Government should learn the London lesson

he new London transport commissioner, Peter Hendy, will soon have a new string to his bow – running part of the rail network. Of course, he already has the Tube and the Docklands Light Railway, but the finishing touches are being put on a deal with the Department for Transport which will give Transport for London control of most of the existing Silverlink franchise when it disappears in the autumn of 2007.

The logic is compelling. The four lines – the North London, West London, Euston – Watford and Gospel Oak – Barking and which will be known collectively as North London Railways – run almost entirely within the boundaries of Greater London and are currently a rather forgotten bit of the national rail system. In particular, they need considerable investment, the North London is particularly overcrowded and West London and the Gospel – Barking both have enormous potential and little capacity. TfL has money available thanks to its near £3bn bond issue.

TfL will also, of course, run the trains on the East London line, which will be a kind of French style RER suburban rail service using part of the old London Underground network (and, of course, the world’s oldest tunnel under a river built by Marc Brunel and opened in 1843) and part national rail tracks. Preparatory work has already started and it is hoped the line will be completed in 2010. Services on both these lines will be franchised out to operators, but the interesting aspect of TfL’s rail portfolio is that there such a variety of different models. The Tube, of course, is run under the Public Private Partnership with TfL remaining the operator but the infrastructure being controlled and maintained by private infrastructure companies.
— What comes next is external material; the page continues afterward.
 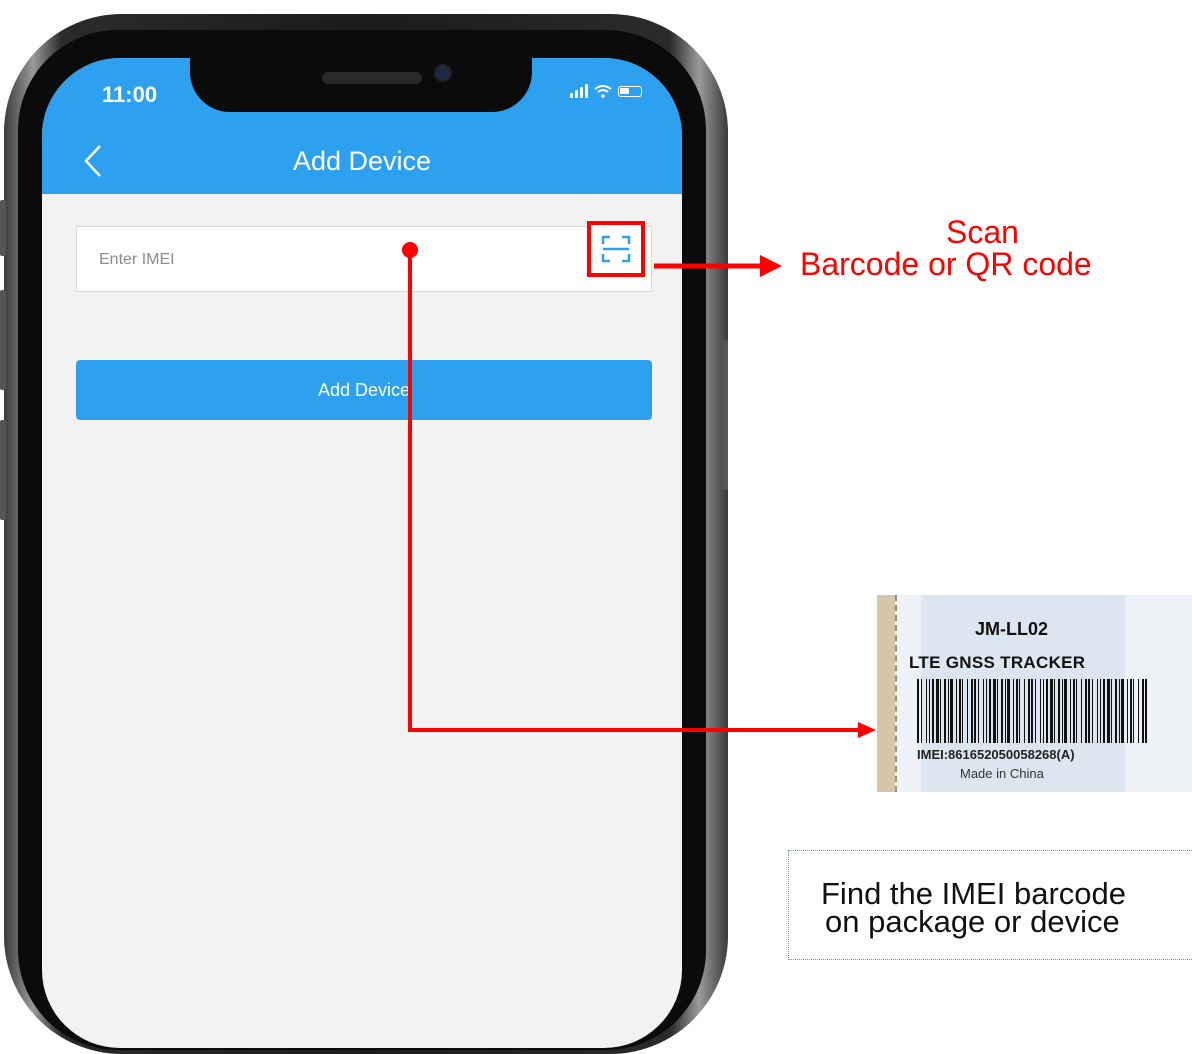 What do you see at coordinates (443, 73) in the screenshot?
I see `front-camera` at bounding box center [443, 73].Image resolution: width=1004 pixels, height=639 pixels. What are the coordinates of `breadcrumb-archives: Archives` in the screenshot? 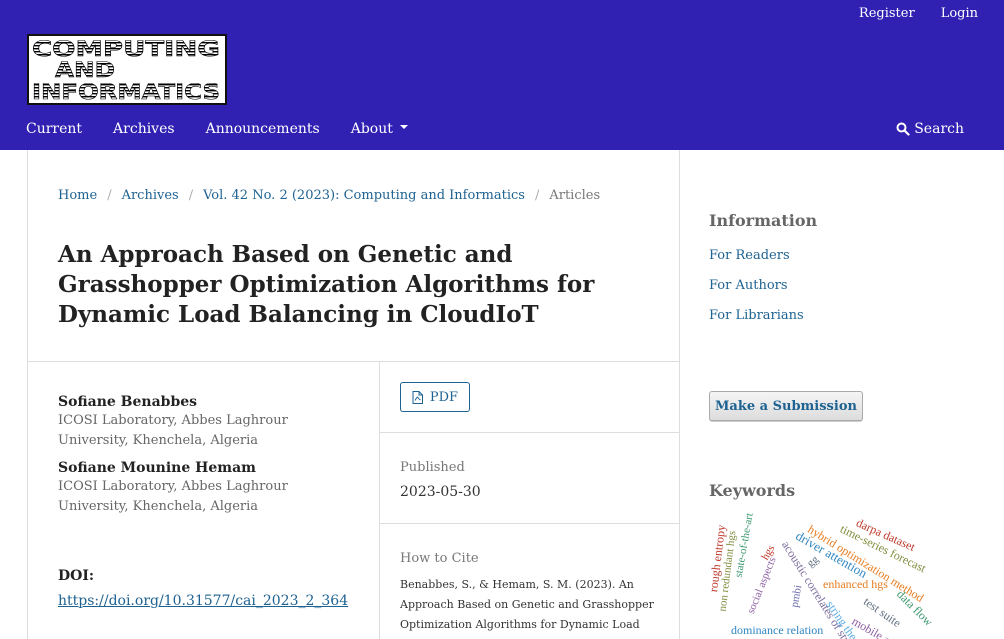 It's located at (150, 196).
The Docklands Light Railway, meanwhile, is franchised out as a unified railway to Serco, which both looks after the infrastructure (apart from on a couple of recent extensions which are under separate contracts) and operates the trains, under a recently signed deal. North London Railways will continue operating on Network Rail track but will franchise out the operations. However, this will be a different model from other national rail services as there is no question of passing on the revenue risk, which will remain with TfL.

There will be another big difference with this franchise, too, in that it will need new rolling stock and Ian Brown, managing director of London Rail, says that TfL is looking at the possibility of simply buying the stock, rather than leasing it: For North London, 25 three car trains will be needed, and for East London a further 20, which means that old trains may possibly be used initially on the North London line until an order for both new sests could be placed together.

This could be good news for the beleaguered British rolling stock industry, since there are no new orders from the rest of the English national rail network in the offing.But the rolling stock companies may be concerned that they will be left out of the loop and that others may follow this model.The interesting point about these developments is how different these various models are from the existing structure of franchising to which the Department for Transport seems so committed in a completely blinkered way.

The extraordinarily high successful bids by First for the two recent franchises, Greater Western and Thameslink/Great Northern and by Sea Containers for GNER (which is already losing money) seem destined to end in tears given that they are predicated on 8-9% compound revenue growth.. On the other hand, TfL is taking a much more sensible approach in not attempting to pass risk that is difficult to quantify.

It has also done this in construction projects, such as the various DLR extensions which have been delivered on time and on budget. How long will it be before the Department learns these lessons from its own doorstep?